Deuxième question : qui va payer ? Les entreprises devront piocher dans leurs profits pour financer leur « décarbonation » mais ne manqueront pas d’appeler l’État au secours ! Les ménages, qui devront investir l’équivalent d’un an de revenu sur les travaux d’isolation, de remplacement du chauffage, de passage à la voiture électrique, ne le feront que s’ils y sont obligés par l’État (c’est déjà fait pour la voiture électrique qui devra passer de 1% à 15% du parc en dix ans, ainsi que pour l’interdiction d’installer des chaudières au fioul !) et si les plus modestes sont financièrement aidés. Le ministre du Budget ne va pas être à la noce : il devra mettre beaucoup plus d’argent sur le climat, tout en perdant des taxes pétrolières qui vont fondre avec la moindre consommation de carburants. La suppression des niches fiscales « brunes » (8 Mds), en clair des détaxations des carburants pour les pêcheurs, les routiers, les agriculteurs et de moindres avantages pour la prospection pétrolière et gazière, sera un exercice à haut risque et de toute façon insuffisant pour couvrir l’addition. Pisani-Ferry et Mahfouz avancent deux solutions.
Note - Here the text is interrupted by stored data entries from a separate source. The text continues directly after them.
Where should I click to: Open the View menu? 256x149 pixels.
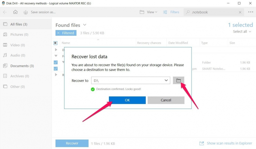(148, 12)
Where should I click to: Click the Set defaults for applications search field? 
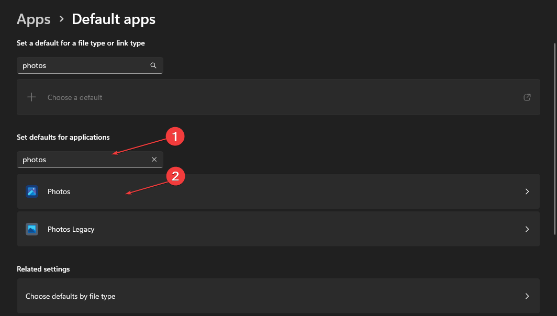(79, 160)
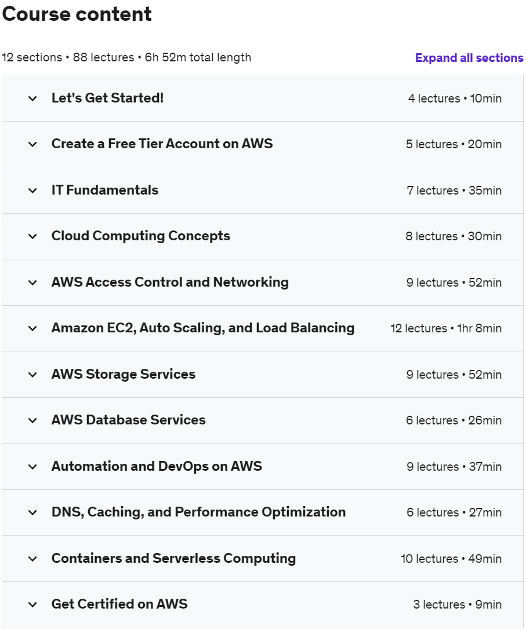Click the 4 lectures • 10min label
526x630 pixels.
coord(455,98)
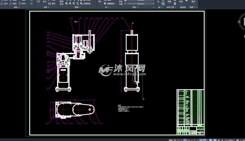245x141 pixels.
Task: Expand the 修改 (Modify) panel
Action: [19, 7]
La première est la dette : les green bonds, ou obligations émises pour financer la transition climatique. L’Union européenne devrait émettre de telles obligations pour financer les États ou les régions qui ont le moins de ressources propres. La France devrait aussi lancer de tels emprunts. S’il est peu judicieux de financer par la dette le fonctionnement courant de l’État, il est bon d’emprunter pour financer les investissements d’avenir pour la transition climatique.
Deuxième ressource : un prélèvement de 5% sur la fortune mobilière (assurance-vie, actions, etc.) des 10 % des Français les plus aisés. 150 Mds d’euros en une fois : une jolie cagnotte pour payer un quart des investissements verts de la décennie ! J’avoue admirer ces deux économistes qui, dans un contexte politique plus que réticent, font une proposition à la fois efficace et juste : taxer la rente pour que nos enfants et petits-enfants puissent vivre mieux et au minimum survivre !
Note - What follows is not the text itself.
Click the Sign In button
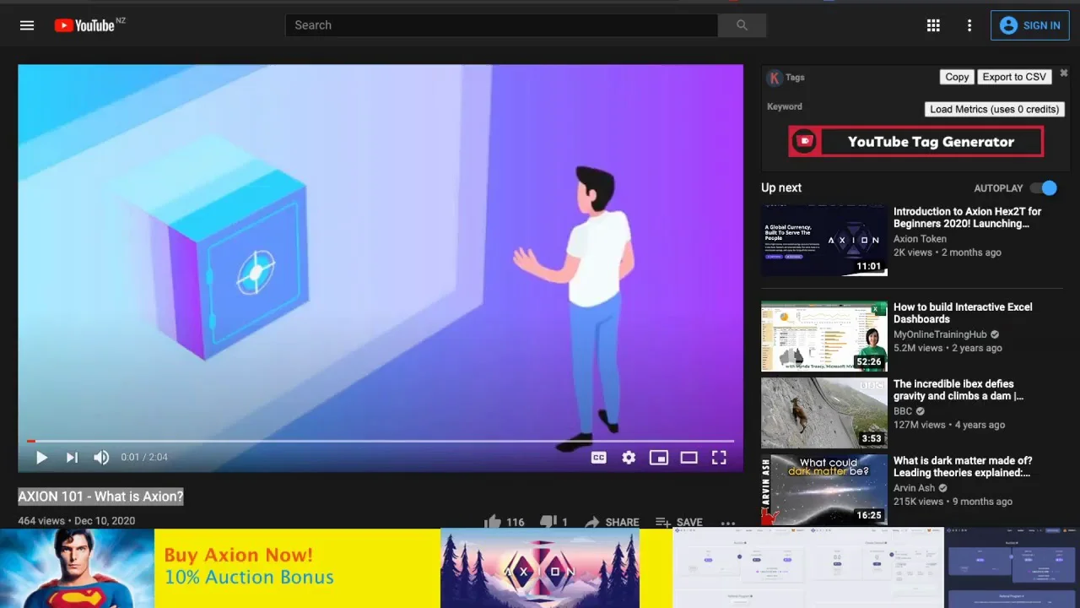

Le ministre de l’Économie a aussitôt poussé de hauts cris : ni dette ni impôts en sus ! La Première ministre, elle, n’a pas renoncé à une vraie planification écologique, dont le rapport Pisani-Mahfouz serait une sorte de mode d’emploi. Quant au Président, il reste sur son Olympe, se bornant pour l’instant à réclamer une pause sur le Green Deal européen (qui, il est vrai, est plus contraignant que des discours même vigoureux à horizon 2050).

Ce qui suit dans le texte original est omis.